James Kvaal, the White House aide who became the Education Department’s top political appointee on higher education a little over a year ago, is leaving his job for the campaign trail, sources with knowledge of the decision said on Wednesday.
Mr. Kvaal, who has led the department through a controversial rule-making process that is being challenged in court, will reportedly become legislative director for President Obama’s re-election campaign.
His departure came as a disappointment to nonprofit-college lobbyists but not as a surprise. The Obama administration has accomplished many of his top policy goals for higher education, and Mr. Kvaal previously served as a special assistant to the president.
Mr. Kvaal took over as deputy under secretary of education from Robert M. Shireman last June, and has generally stuck to the course set by his predecessor and onetime colleague in the Clinton White House. When he arrived on the job, the department was in the midst of making rules that tightened a ban on recruiter compensation, expanded state oversight of distance education, and, most controversially, created a federal measure of “gainful employment.”

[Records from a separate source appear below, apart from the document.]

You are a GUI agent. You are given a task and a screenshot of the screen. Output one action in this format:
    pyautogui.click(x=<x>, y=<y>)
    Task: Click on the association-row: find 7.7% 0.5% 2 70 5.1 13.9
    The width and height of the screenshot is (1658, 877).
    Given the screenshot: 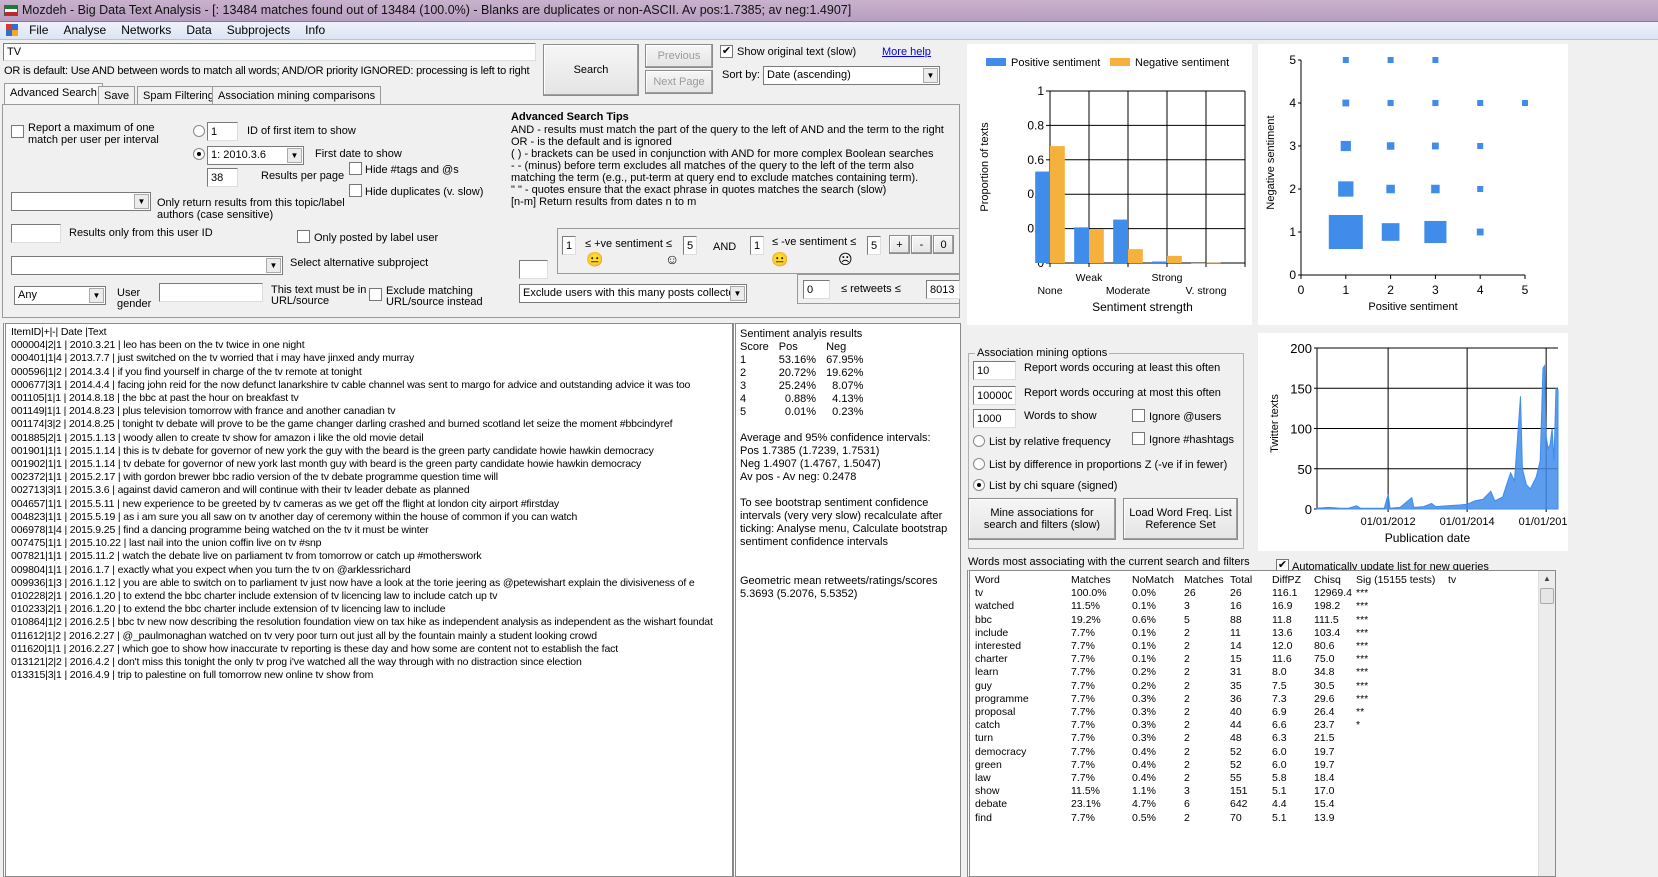 What is the action you would take?
    pyautogui.click(x=1222, y=818)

The last of those rules became final in June, but for-profit colleges are suing to block several of them. In July a federal district court’s decision struck down a portion of the “state authorization” rule; the department is appealing.
The department has not announced who will succeed Mr. Kvaal, but one possibility is Gabriella Gomez, the department’s assistant secretary for legislation and Congressional affairs. Before joining the department, in 2009, Ms. Gomez was the top higher-education aide to Rep. George Miller, a Democrat of California, who was then chairman of the House education committee.